FirstLook Lung
Use
FirstLook Lung is a noninvasive, blood-based lung cancer screening test for adults who meet USPSTF eligibility criteria for low-dose CT screening. The test uses next-generation sequencing and DELFI’s fragmentomics approach to analyze genome-wide cell-free DNA fragment patterns in plasma and help determine the likelihood that lung cancer would be detected by LDCT. It is intended to support—not replace—LDCT screening by helping providers identify patients who may benefit from follow-up imaging.
Special Instructions
FirstLook Lung is intended for adults ages 50–80 with at least a 20 pack-year smoking history who currently smoke or quit within the past 15 years.

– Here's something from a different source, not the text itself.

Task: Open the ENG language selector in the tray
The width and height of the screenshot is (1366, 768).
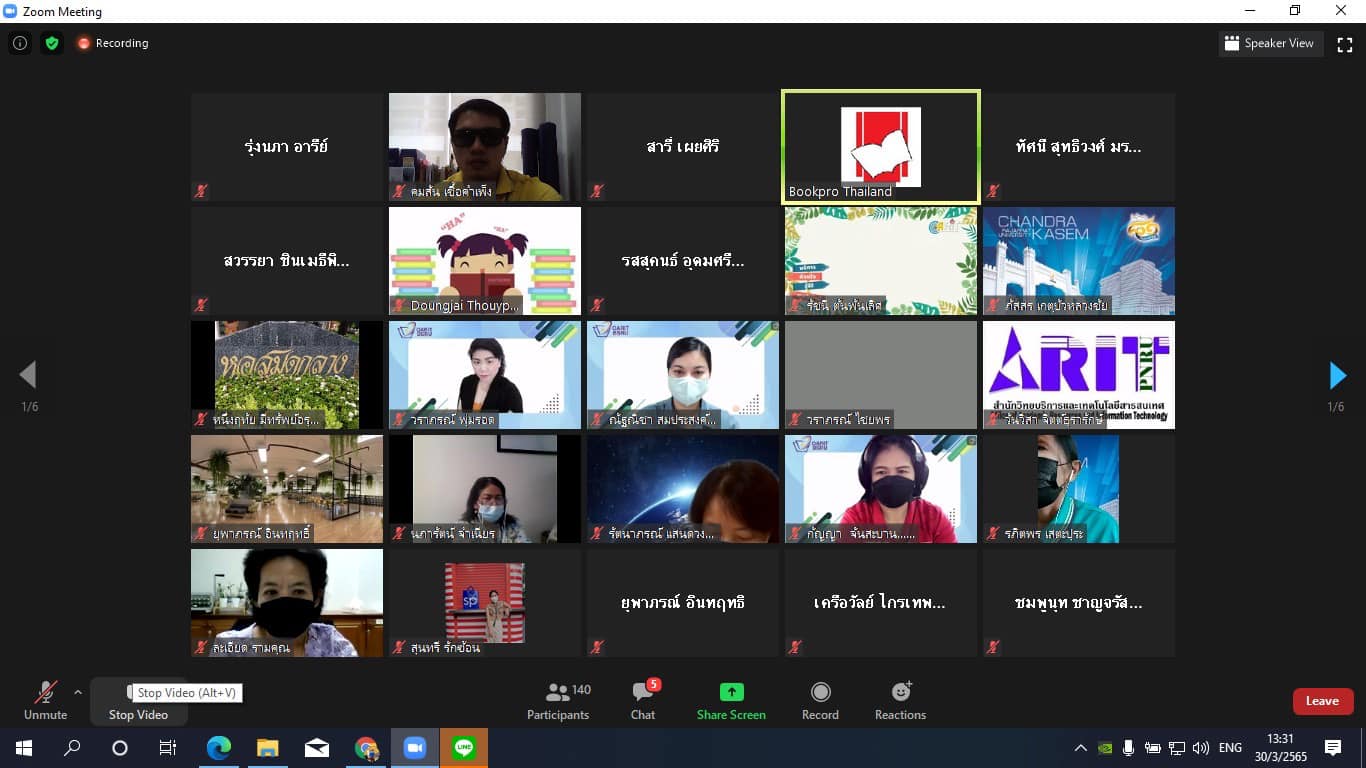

An Elevated result indicates a higher likelihood that lung cancer may be detected by LDCT, while a Not Elevated result indicates a lower likelihood; appropriate clinical follow-up should be determined by the ordering provider in the context of the patient’s screening eligibility, risk factors, and current lung cancer screening guidelines.
Limitations
FirstLook Lung is a laboratory-developed test and is not a diagnostic test for lung cancer. It does not replace LDCT, biopsy, imaging interpretation, or clinical evaluation, and a Not Elevated result does not rule out lung cancer. Reported performance, including high negative predictive value, applies to USPSTF-eligible screening populations and should not be generalized to patients outside the intended-use population.
Methodology
NGS (WGS)
Biomarkers
Result Turnaround Time
10-14 days
Related Documents
For more information, please review the documents below
Specimen
Plasma
Volume
Not provided
Minimum Volume
Not provided
Container
Not publicly specified; use DELFI-provided collection materials or lab-specific instructions.
Collection Instructions
Follow DELFI collection kit instructions. Specimen handling requirements are not publicly specified.
Storage Instructions
Not publicly specified. Follow DELFI/lab-provided shipping and handling instructions.